**Exercise prompt**
Reproduce the passage of the Death Stranding review between "So there are" and "Death Stranding. But....", inclusive.

**Selected passage**
+ + +

‘Death Stranding’ Review-In-Progress: The Slog Of Slogs

Death Stranding Review
Credit: Kojima Productions

Death Stranding is a very strange game. I’m fascinated by it but I’m not at all sure that I actually like playing it. It’s not just that it isn’t fun. It often feels like a chore, like the game is doing its level best to keep you from having a good time.

Maybe that’s the point?

As the headline suggests, this is not a complete review, but rather a review-in-progress. I have two reasons for this.

First, I can’t play this game in long stretches. I’ve never been a “fast” reviewer, preferring to take my time with games. This is one that requires lots of time and a great deal of patience.

And since I’m possibly a little OCD when it comes to completionist stuff, I find myself getting off-track from the main story frequently and spending a lot of time delivering stuff, or building stuff, that I don’t really need to in order to pen a review. I can’t help myself.

Second, I want to play the game “in the wild” for a bit before giving it a score. Yes, there have been reviewers and other players out there in the game during the review period, but this is just a small sampling of how many players will be out there after launch. What will the game look like then? It’s an asynchronous multiplayer game, meaning other players’ structures, cargo and so forth will appear in your game and yours in theirs. You can help them deliver stuff for you. I think the only way to review a game like this–or any multiplayer game–is to test it in real world conditions.

So there are my reasons and here are my impressions of the game’s early hours. I’ll continue to post over the coming days (weeks?) until I’ve finished the game and fully absorbed its story/mechanics/etc. and post a final arbitrary number as a score at the end of all that.

I think this will be an interesting test of what it means to be a video game critic. The thing is, I don’t really like Death Stranding. But....

It’s grown on me–I’ve certainly left behind the “I hate this game with a passion” phase–but I haven’t ever said to myself “Boy I sure am glad I’m reviewing this game!”

It is fascinating, however. It’s strangely engrossing.

Loading up your cargo, figuring out how much you can carry and where to go first, and what you’ll need to get there. Every delivery is a puzzle. The right tools for the grueling, brutal terrain make all the difference. And patience. You’ll need that in spades. The story, also, with all its vagueness and bombastic nonsense and ridiculous Hideo Kojima ticks. It’s undeniably interesting–and just as confusing. This is Kojima unchained. It’s honestly a shame that the fascinating story wasn’t paired with a better video game with actually good combat. We’ll get to combat in a minute.

First, let’s talk about terrain.

I’ve never played a game with such an emphasis on terrain before. The Legend Of Zelda: Breath Of The Wild had some interesting terrain mechanics, but this goes far beyond anything in that or any other game. The rocky, despairing landscape of Sam Porter Bridges’ America is simply a nightmare to get across, whether on foot or in the vehicles you encounter, all of which are infuriatingly ill-suited to traversing rocks, ditches, cliffs steep embankments, narrow streams and all the rest.

At first you won’t have vehicles or any sort of enhancements to help you over this rocky scrabble and if you’re like me it will drive you crazy with boredom and frustration. The tedium is overwhelming. Trudge from this location to that location to deliver some cargo then listen to them praise you for being such a swell guy.

+ + +

**Data provided**
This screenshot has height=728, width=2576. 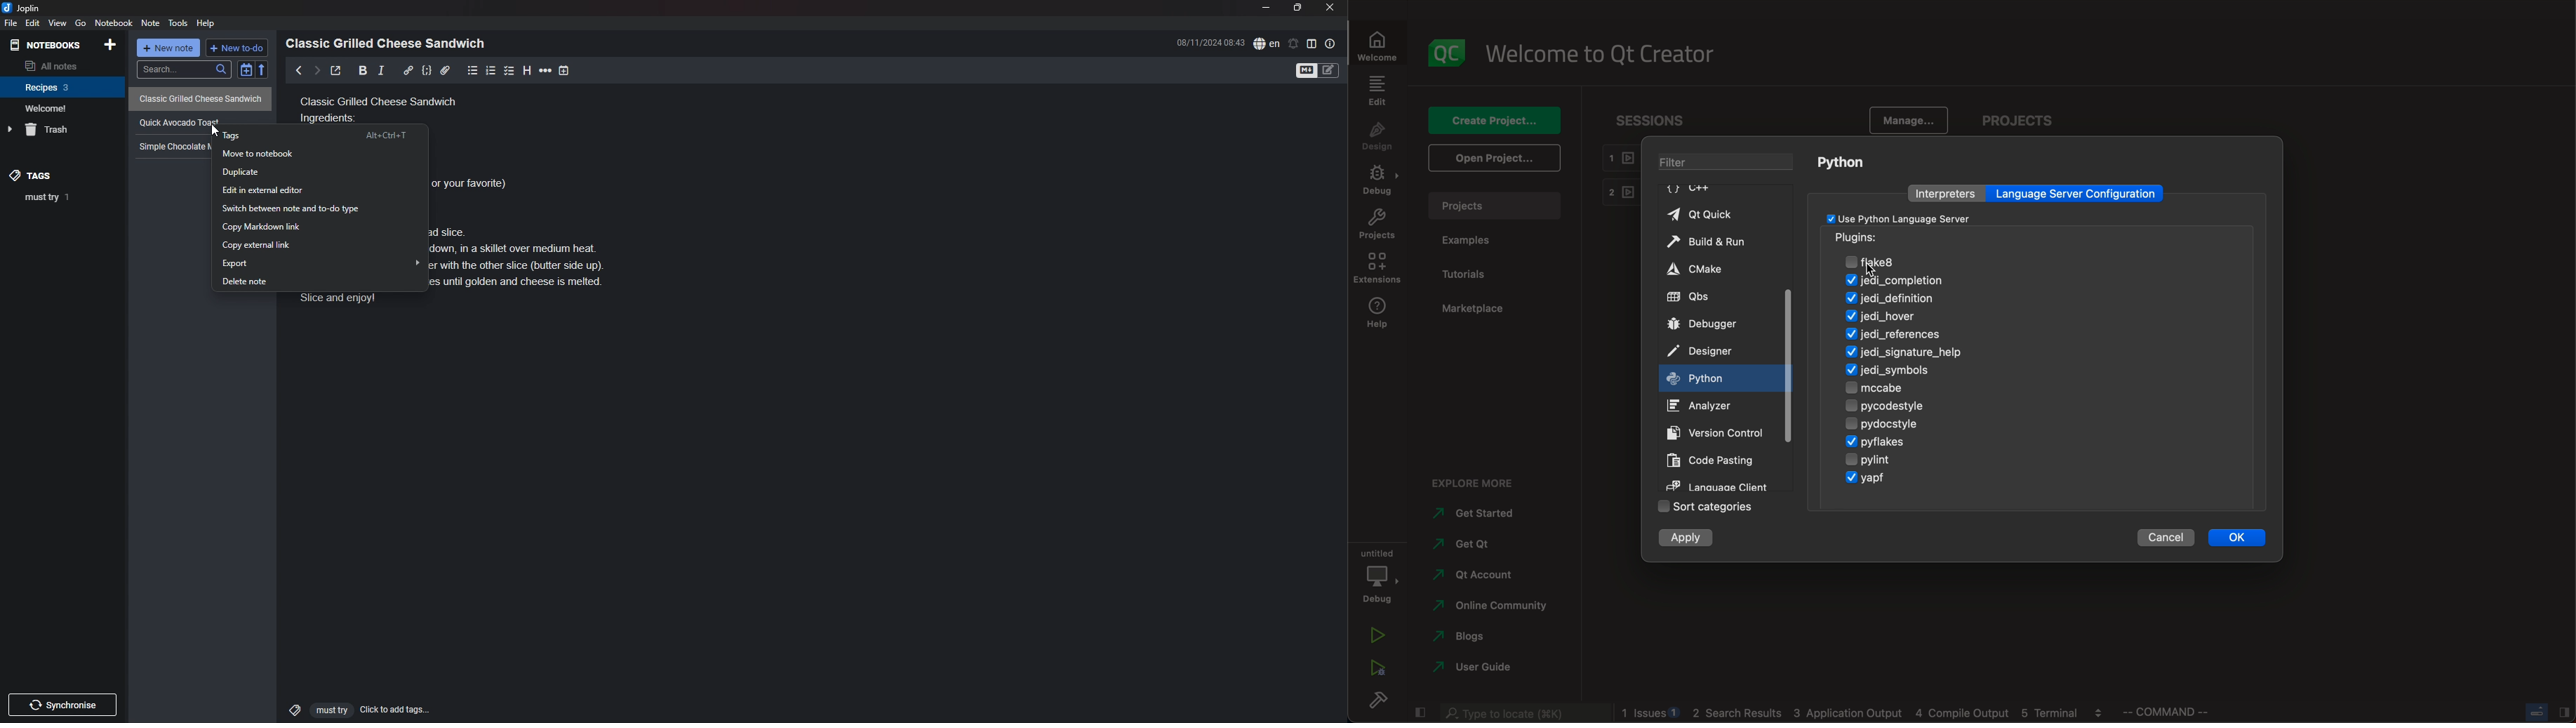 What do you see at coordinates (408, 69) in the screenshot?
I see `hyperlink` at bounding box center [408, 69].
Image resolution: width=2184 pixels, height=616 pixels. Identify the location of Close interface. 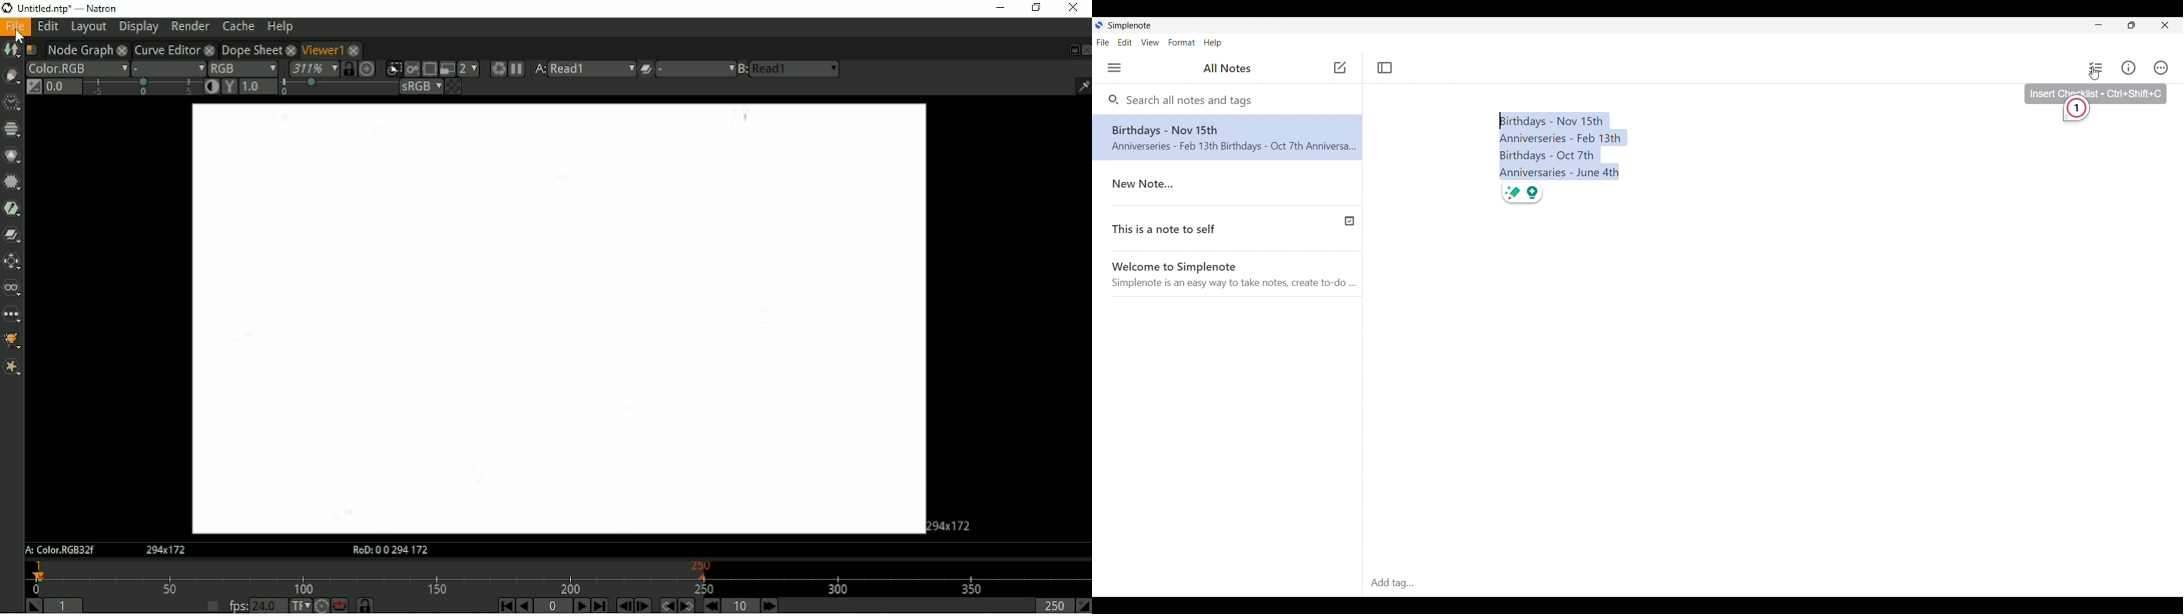
(2165, 25).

+ + +

**Answer to the problem**
So there are my reasons and here are my impressions of the game’s early hours. I’ll continue to post over the coming days (weeks?) until I’ve finished the game and fully absorbed its story/mechanics/etc. and post a final arbitrary number as a score at the end of all that.

I think this will be an interesting test of what it means to be a video game critic. The thing is, I don’t really like Death Stranding. But....